● **Exercise description**: Please lay out this listing as a Markdown table with the columns Row and Line, one numbered row per line and no rows for blank lines, leaving the pictures out.

● **Entries**:

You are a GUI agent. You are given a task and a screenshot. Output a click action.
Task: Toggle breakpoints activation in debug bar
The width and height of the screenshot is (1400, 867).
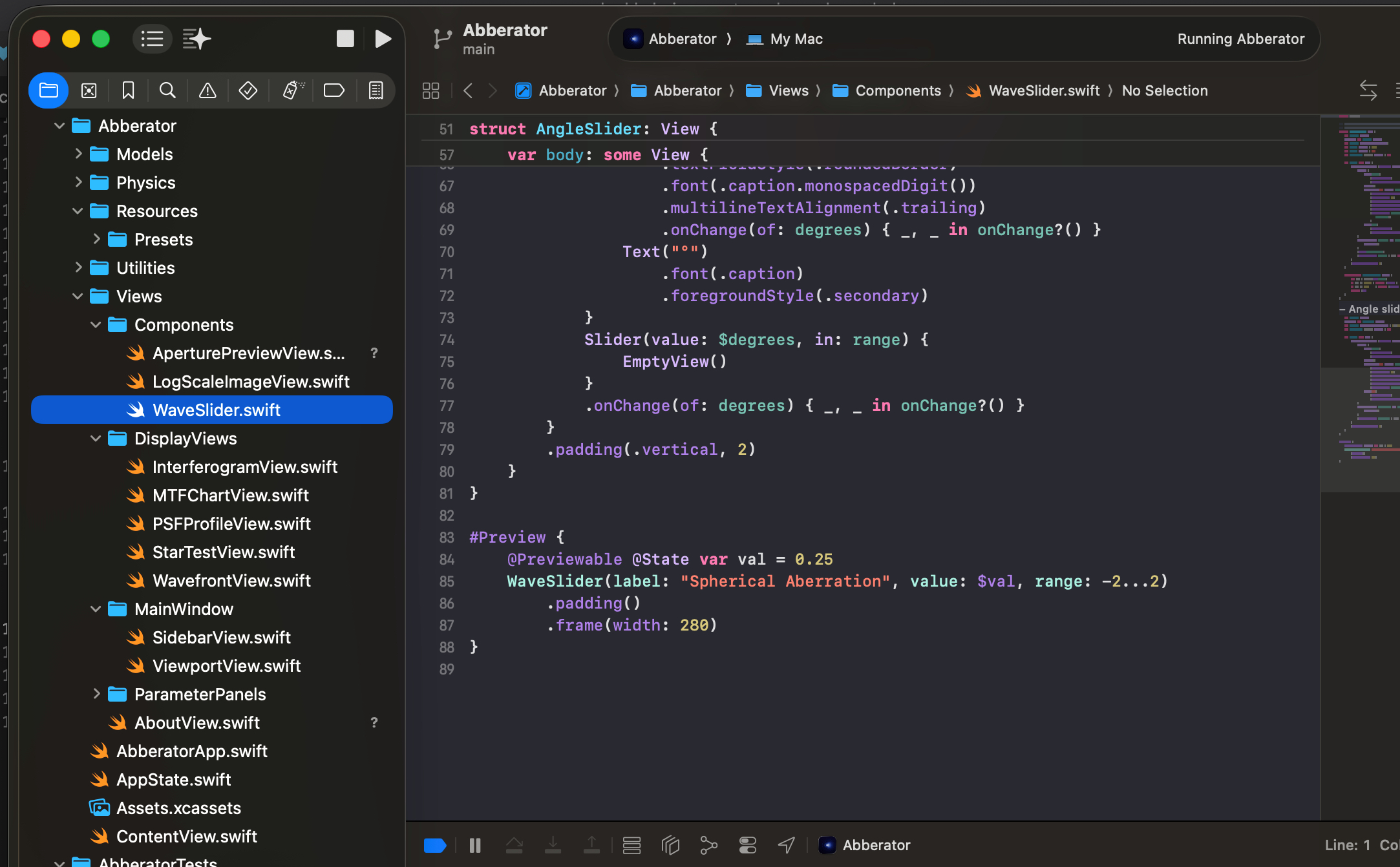[x=434, y=845]
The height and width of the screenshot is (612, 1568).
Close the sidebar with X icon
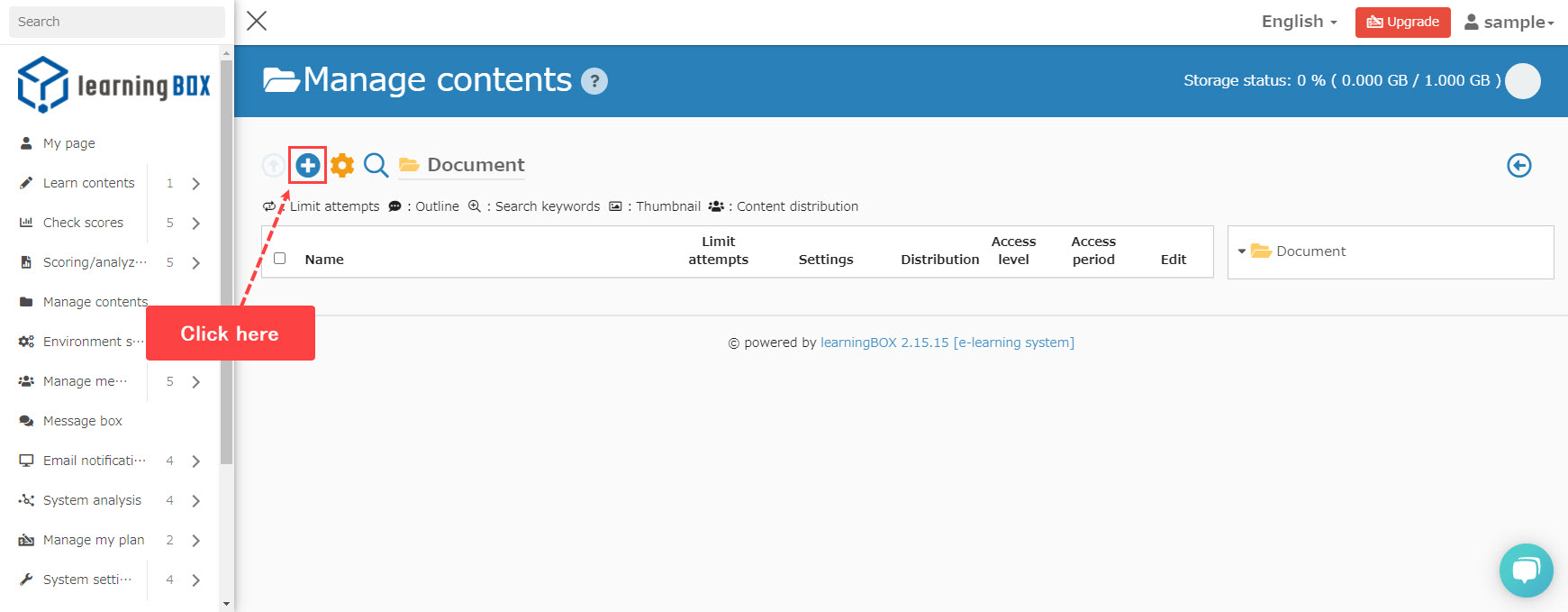[x=257, y=21]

● **Exercise output**:
| Row | Line |
|---|---|
| 1 | You are a GUI agent. You are given a task and a screenshot. Output a click action. |
| 2 | Task: Toggle breakpoints activation in debug bar |
| 3 | The width and height of the screenshot is (1400, 867). |
| 4 | [x=434, y=845] |
| 5 | The height and width of the screenshot is (612, 1568). |
| 6 | Close the sidebar with X icon |
| 7 | [x=257, y=21] |